**Work item:**
Below are some entries. Copy each line in them that holds "agent".
--- Records for the exercise Enclosed Below ---
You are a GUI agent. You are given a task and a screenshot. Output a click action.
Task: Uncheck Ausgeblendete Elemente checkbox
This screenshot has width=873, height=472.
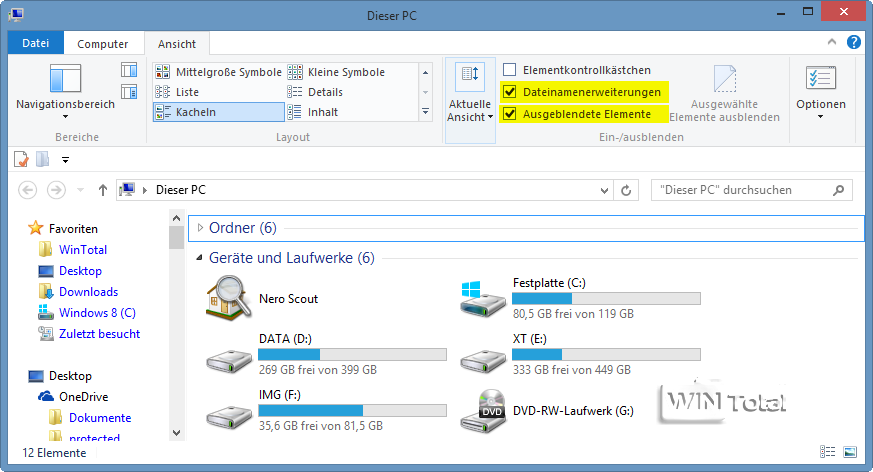tap(510, 114)
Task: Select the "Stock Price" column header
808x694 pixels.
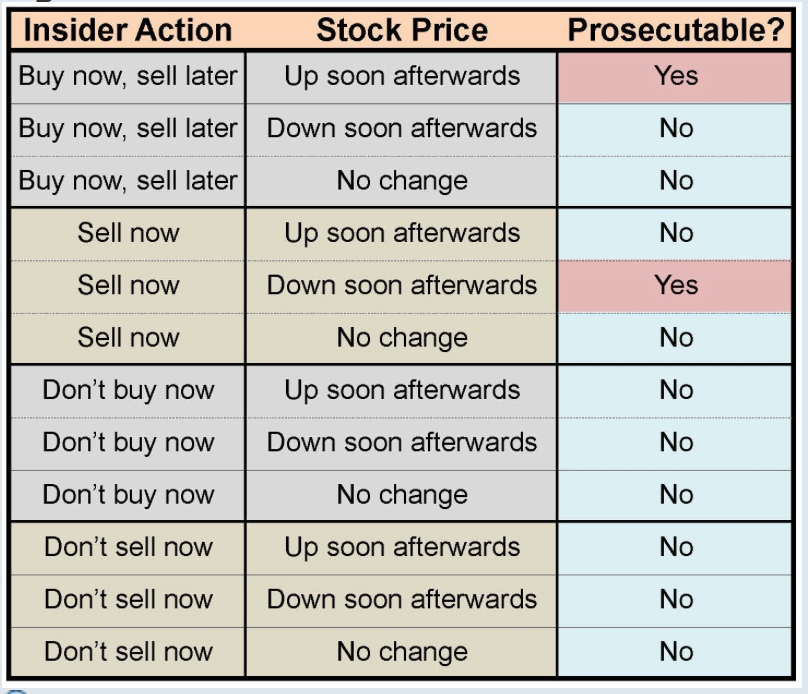Action: pyautogui.click(x=402, y=30)
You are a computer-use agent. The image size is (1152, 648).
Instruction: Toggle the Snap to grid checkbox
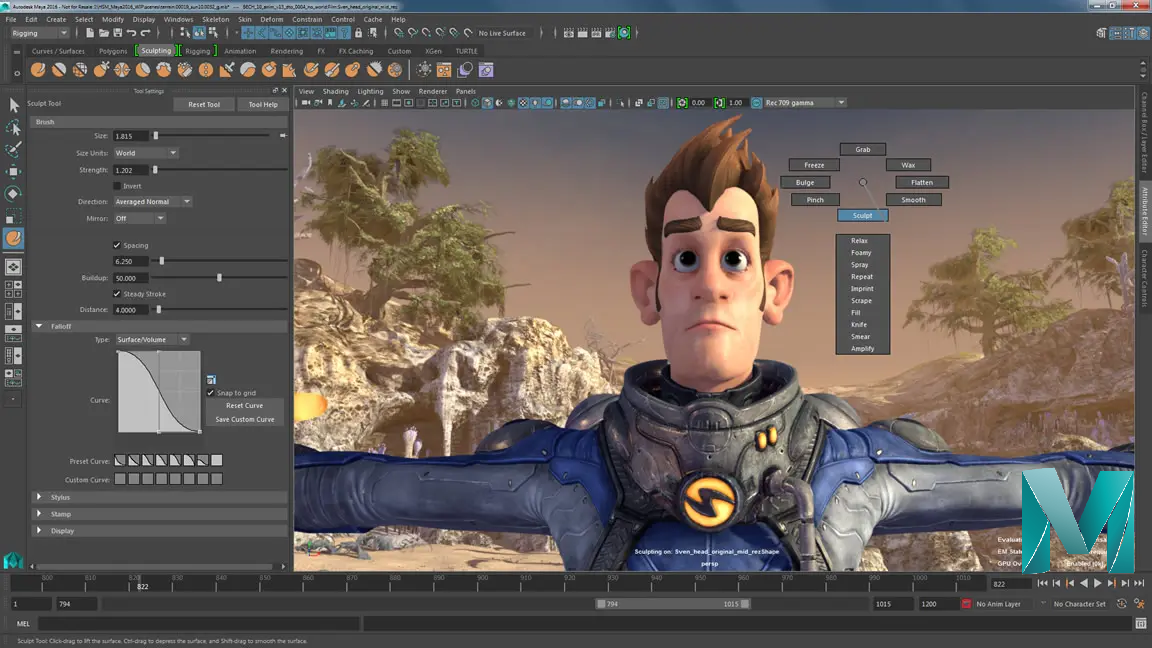210,393
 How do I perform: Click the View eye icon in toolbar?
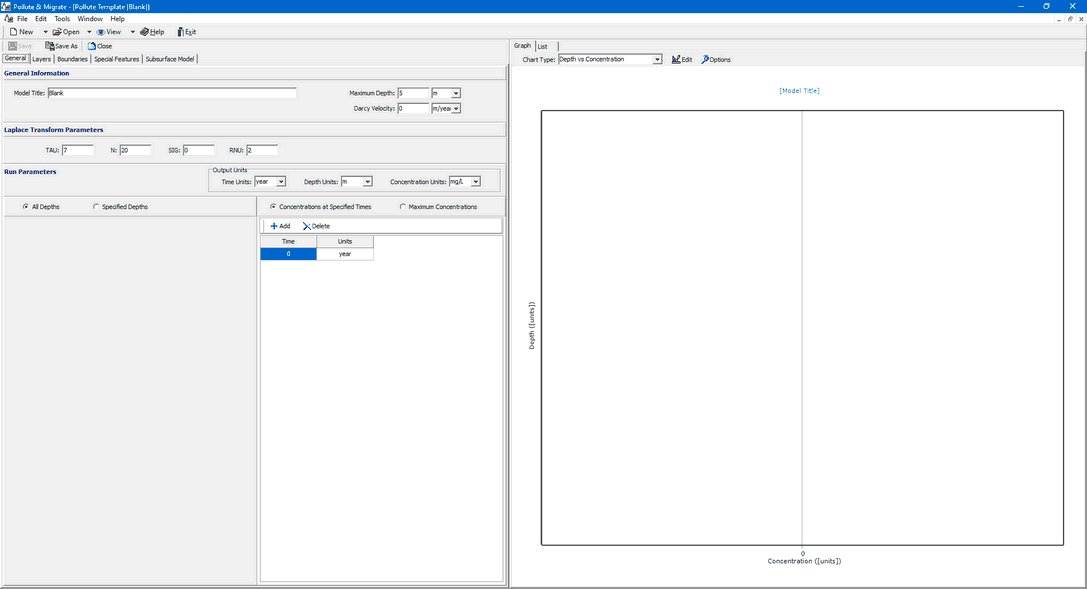(x=101, y=32)
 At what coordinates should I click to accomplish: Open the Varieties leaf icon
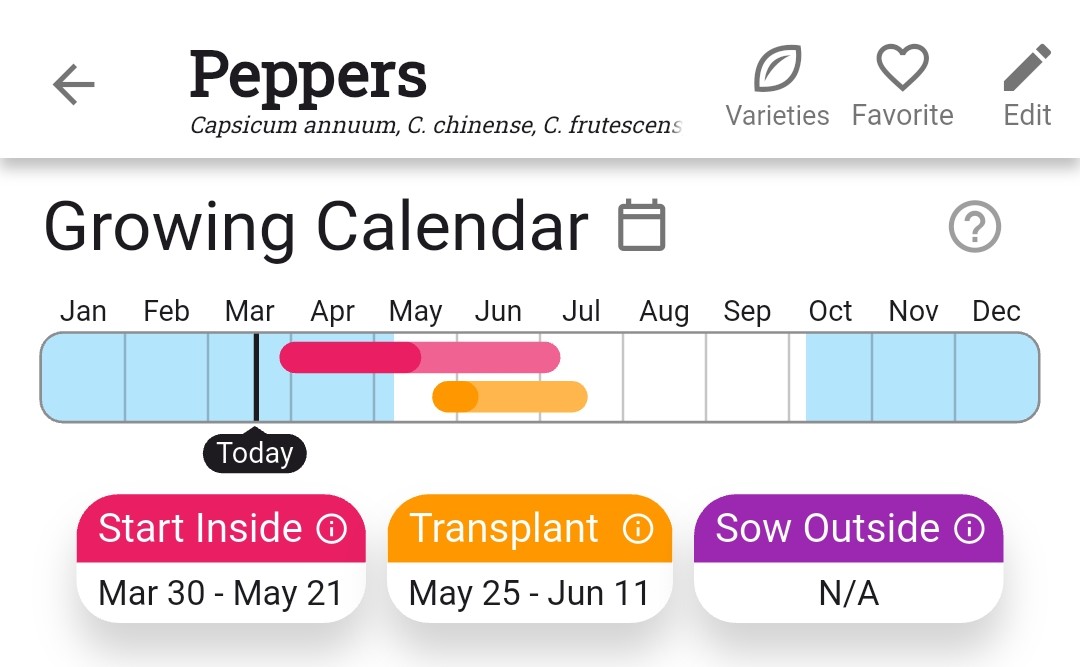[x=778, y=67]
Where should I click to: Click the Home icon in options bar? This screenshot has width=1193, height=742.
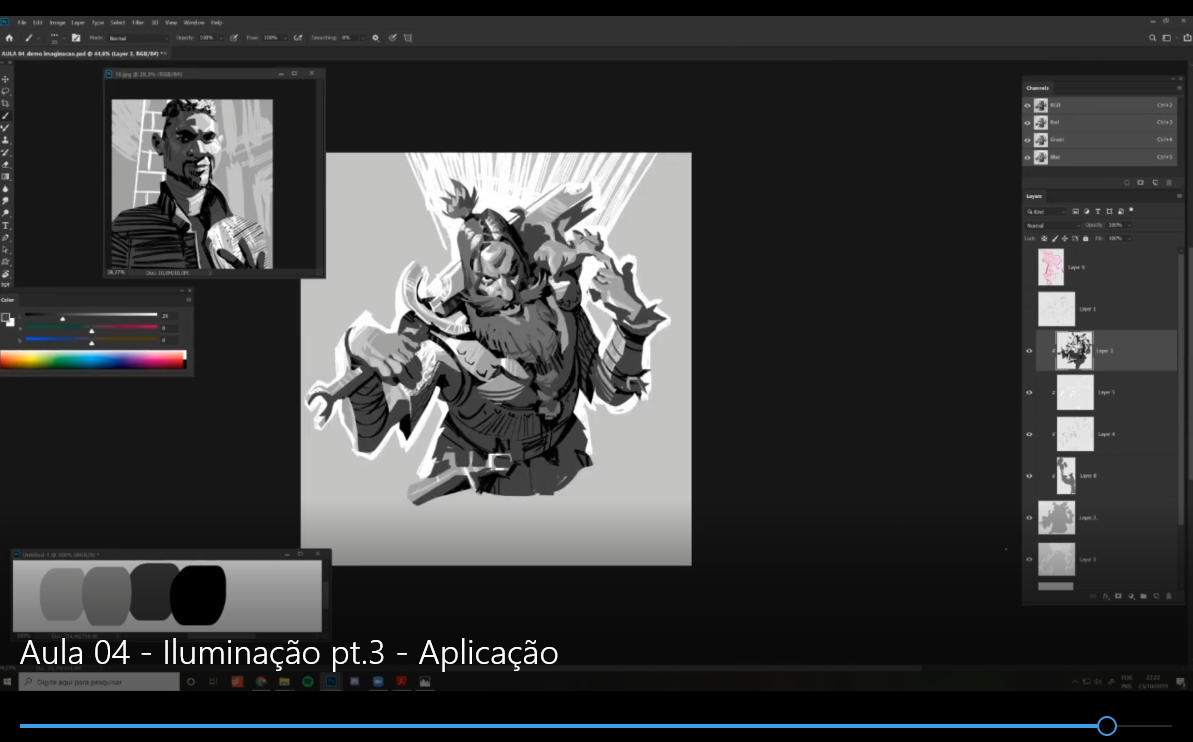[x=9, y=38]
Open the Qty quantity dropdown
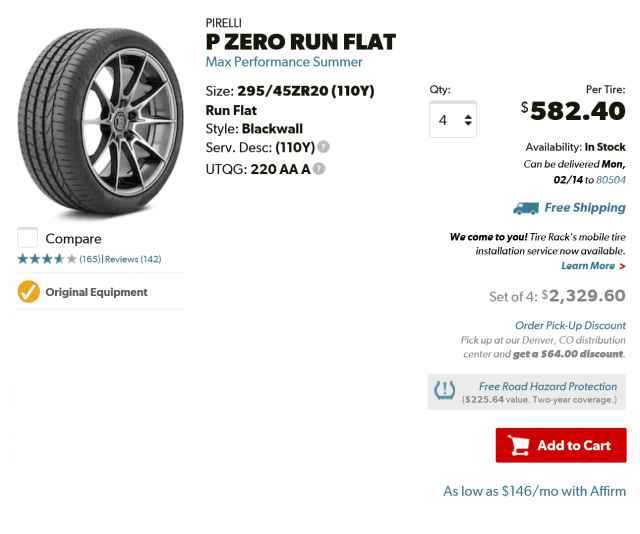Image resolution: width=640 pixels, height=534 pixels. [x=453, y=120]
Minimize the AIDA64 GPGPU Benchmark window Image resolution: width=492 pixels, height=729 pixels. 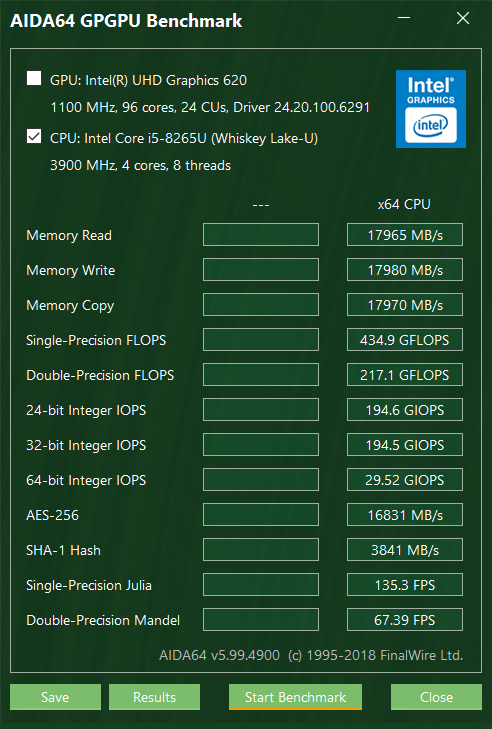coord(404,18)
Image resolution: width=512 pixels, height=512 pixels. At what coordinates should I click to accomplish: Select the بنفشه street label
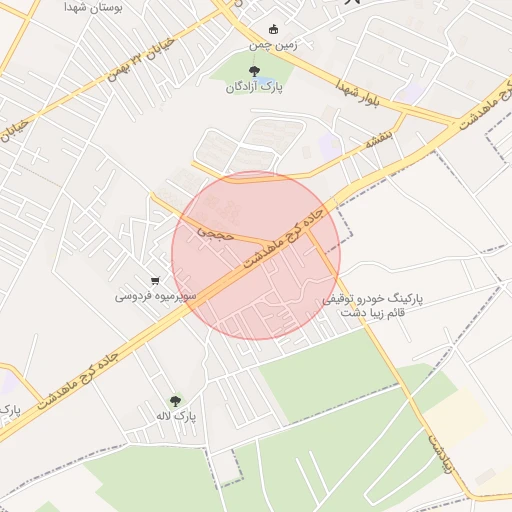pos(379,140)
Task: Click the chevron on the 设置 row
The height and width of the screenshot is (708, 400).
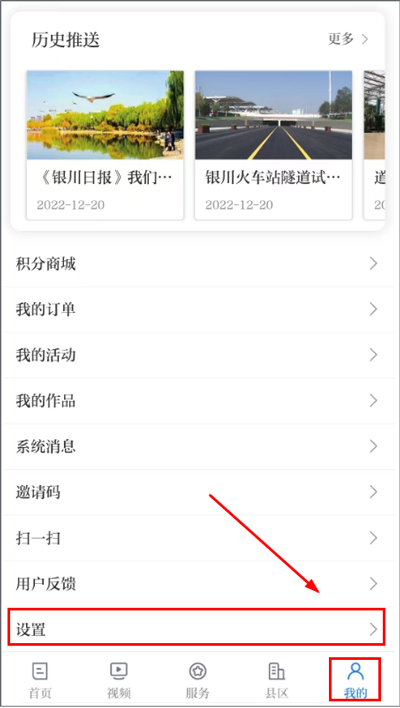Action: point(373,629)
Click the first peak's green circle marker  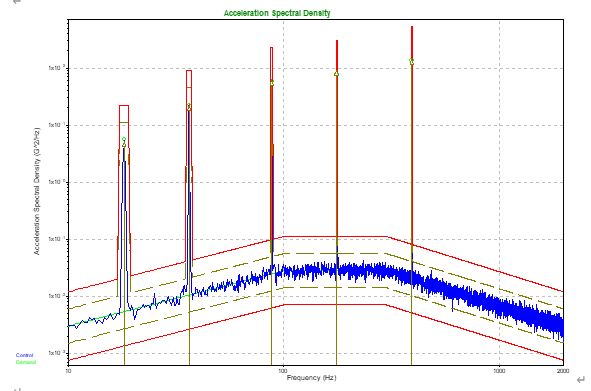pos(124,140)
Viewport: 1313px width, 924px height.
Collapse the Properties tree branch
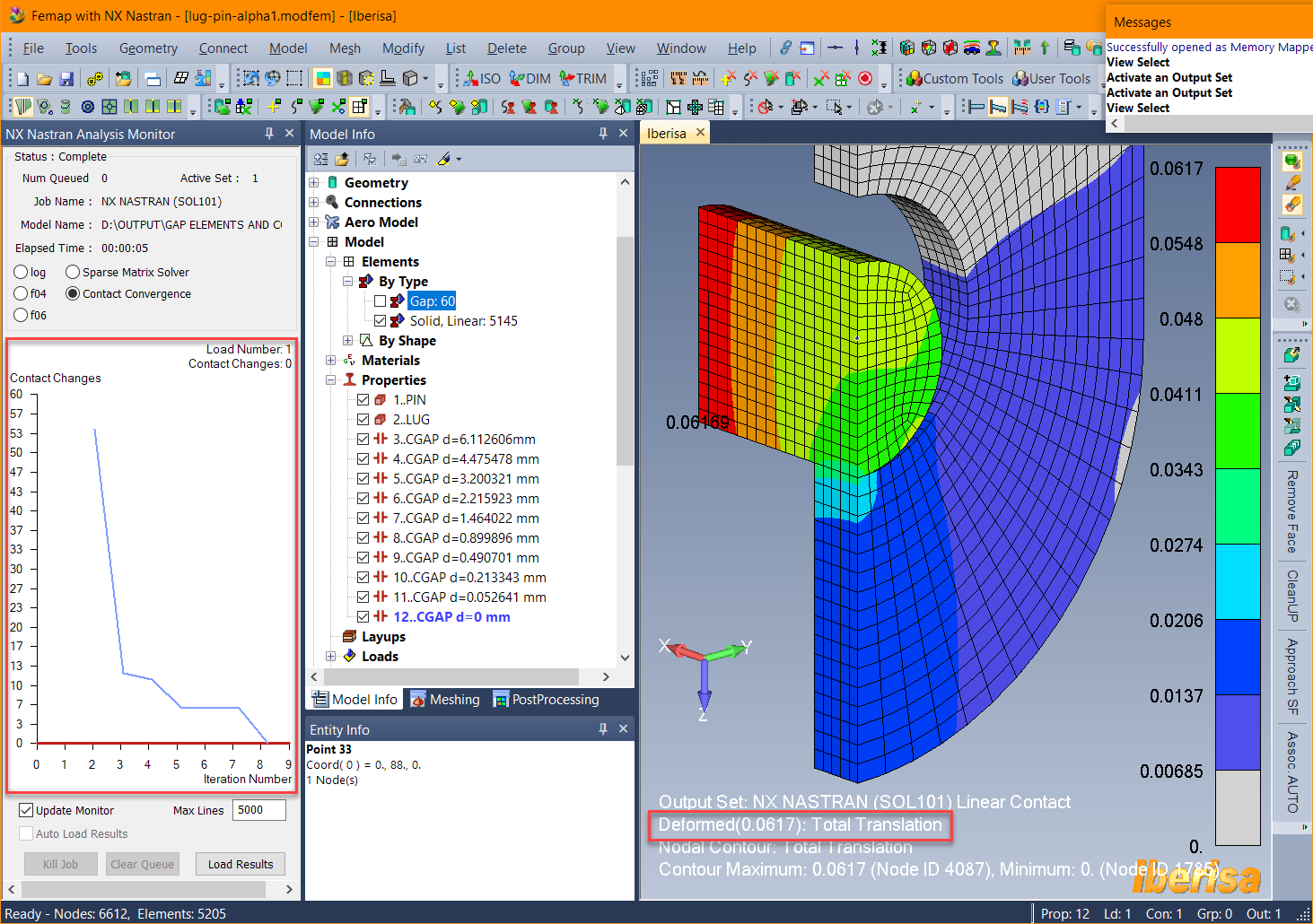(331, 379)
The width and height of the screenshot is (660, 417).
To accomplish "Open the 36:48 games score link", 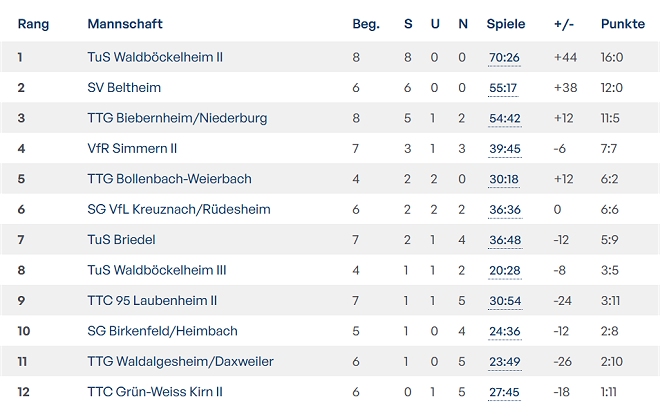I will coord(504,240).
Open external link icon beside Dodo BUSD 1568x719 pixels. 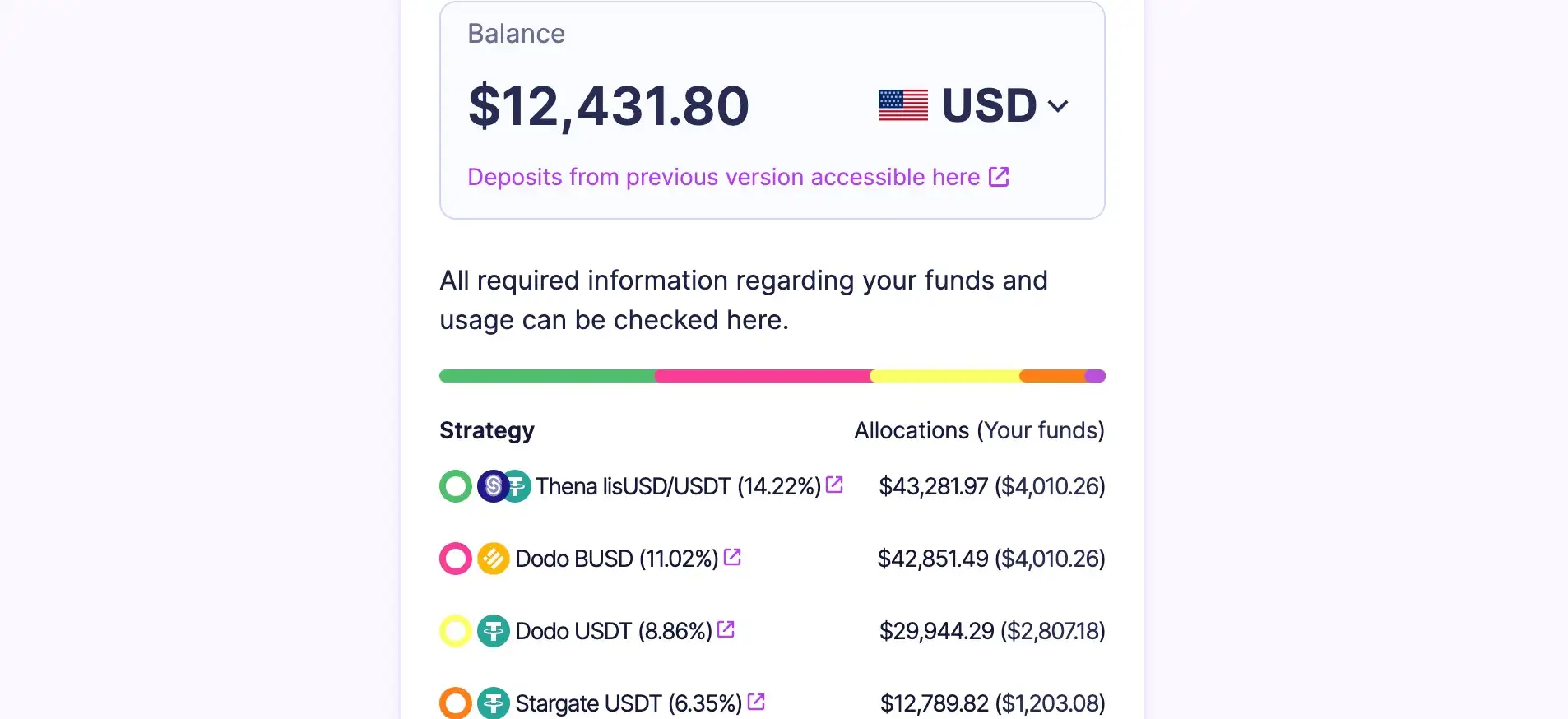(732, 557)
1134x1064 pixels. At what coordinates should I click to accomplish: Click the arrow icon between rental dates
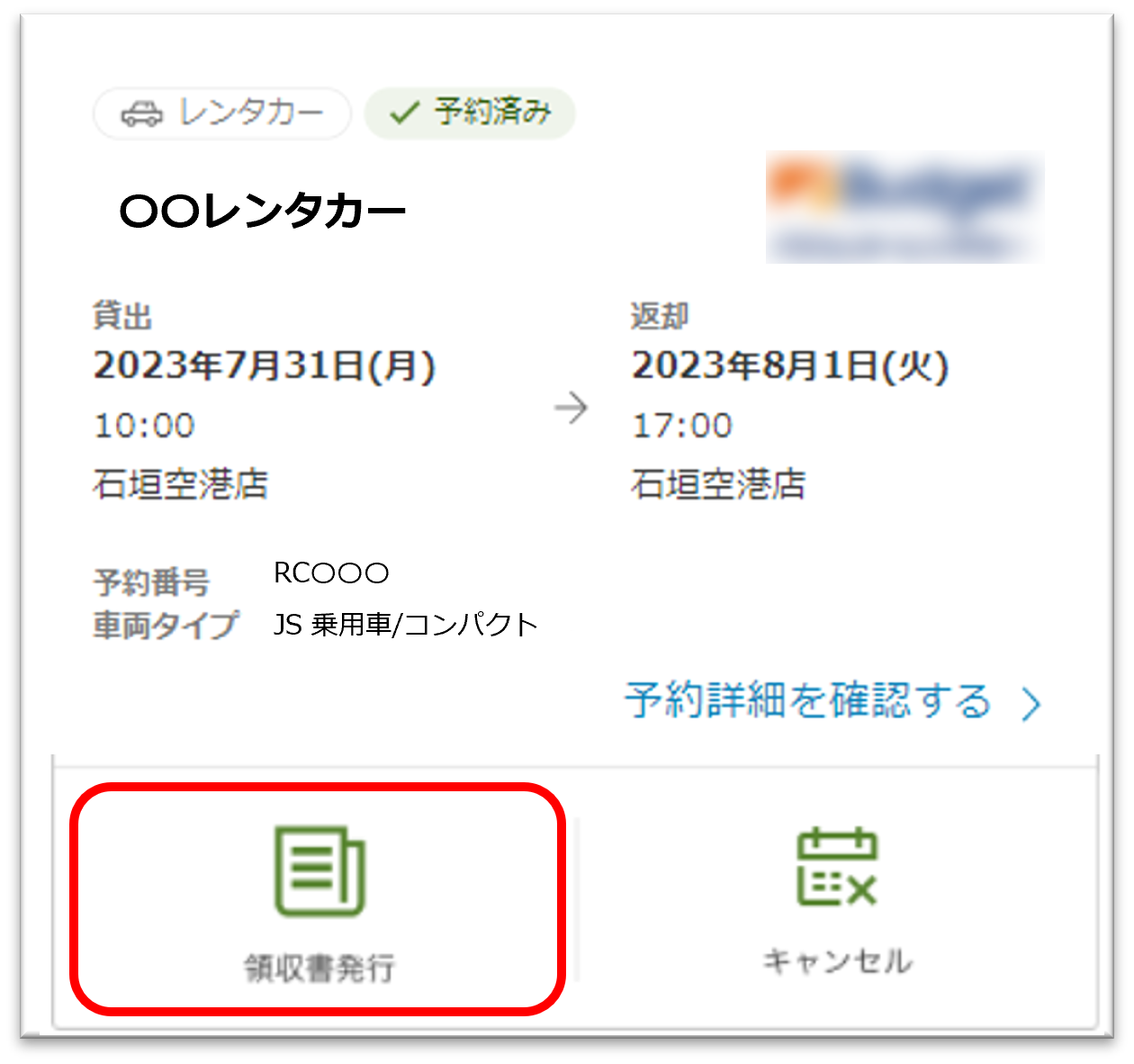[x=573, y=408]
--- End of Enclosed Records for the exercise ---
**Finished task:**
You are a GUI agent. You are given a task and a screenshot. Output a click action.
You are a computer-use agent. The image size is (1152, 648).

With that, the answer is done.